A new friend of mine said last week that he loves exclamation points.  He said that when he was born God must have put an exclamation point at the end of his name.  What a great new way to look at how we fit in to the Body of Christ!  When we think about our purpose and place, we usually think about abilities.  How often do we think about personality?  How many different kinds of punctuation does it take to create something worth reading or listening to?  My friend truly is an exclamation point; his energy brings everything around him to life, and I don’t think I have ever been in the same room as him without smiling at the excited reactions he can’t keep contained.  I have friends who are question marks, constantly questioning and challenging me.  My dad is a period; his emotion is controlled, but you know that when he puts his thoughts into words he’s probably right.  Just the way that – for the sake of humanity – God limits the amount of ADHD in the world, He also carefully parceled out punctuation marks.  You can’t please everybody; there will always be people who get annoyed at questions, roll their eyes at exclamations, and fall asleep if there are too many periods.  But we need them all.

Even though I have ADHD, I am not an exclamation point; I am an ellipses.  Those 3 dots that mean a thought isn’t finished yet . . .  I am passionate about what I think, but my thoughts are forever evolving.  I think out loud.  There is so much happening inside my brain that my thoughts overwhelm me if I don’t get them out in the open where I can shift them around.  So, I talk an awful lot.  I have learned that most people get real tired of ellipses real fast.  They ignore the last two dots, assume they’re talking to a period, and then get irritated when the thought isn’t over yet.  Part of having ADHD is realizing that there are times when you just have to pretend you don’t.  You learn how to look like you’re paying attention, how to keep your body still even though you’re bouncing inside, and how to cut off those last two dots even though your thought isn’t finished yet.  One of the biggest things I’ve learned to do is just shut my mouth.  There are a lot of things I don’t say, sometimes because I think people are sick of listening to me and sometimes because I’m afraid I’ll have to ramble for 5 minutes before I can get to my real point.

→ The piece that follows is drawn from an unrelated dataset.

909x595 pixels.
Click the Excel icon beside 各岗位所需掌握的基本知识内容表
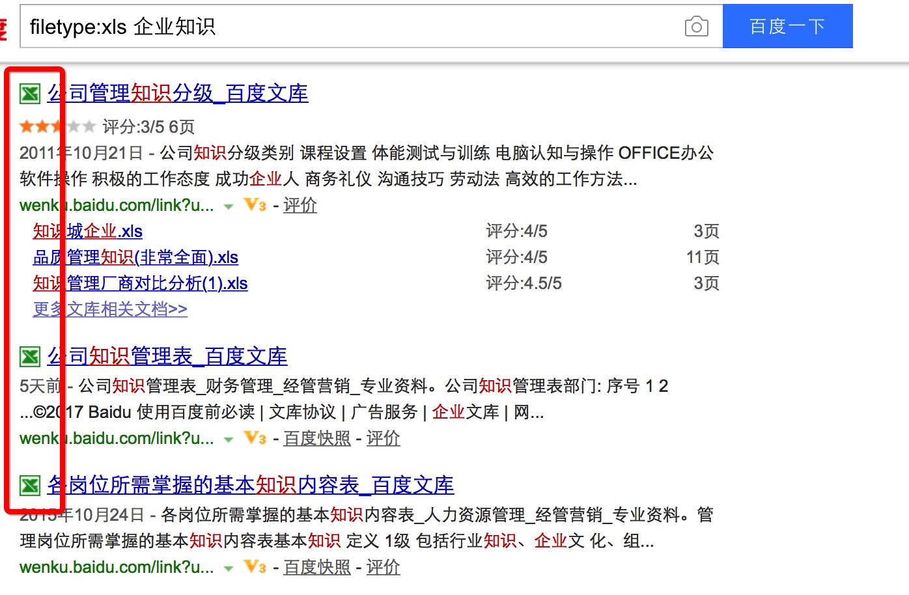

One of the stupid things I have done in my life is shut people out.  I’m fixing that now, in overdrive.  It’s fantastic.  What I’m discovering is how right I have always been when I tell people that we NEED each other.  (It’s so difficult to take your own advice sometimes!)  As I let in people my spirit wakes.  As my spirit stirs so does that special gift that God spoke over me at the dawn of time.  And my mind is filled to overflowing.  My thoughts swirl and grow and merge and separate and develop and regress.  A mass of dots that can’t figure out if they are the end of an unfinished thought or the beginning of completion.  And I can’t sleep.  I have a new appreciation for all those times that David wrote that he “meditated on God day and night.”  It’s really exhausting.  It’s not physically possible to do it for very long.  After about 2 weeks of minimal sleep I started thinking I was under spiritual attack.  Finally, I acted on one of the more dominant ideas in my mind: I shared some of the other ideas.  And I slept.

I am an ellipses; I must accept this.  My mind will always be full of thoughts and ideas; I must embrace this.  My thoughts must get out of my brain so I can sleep; therefore, I must remove them.  Why not try a blog?  It’s an idea I’ve been mulling over for a long time but I haven’t done it just because I’ll probably flake on it and then everyone will know. . .  Still, I’m a decent writer and this way no one has to listen if they don’t really want to.

I don’t plan on writing many journal entries like this one.  That’s not the sort of stuff God’s putting on my mind.  He is challenging me, and I want to pass that on to you.

What is your punctuation mark?  Are you rejecting it or embracing it?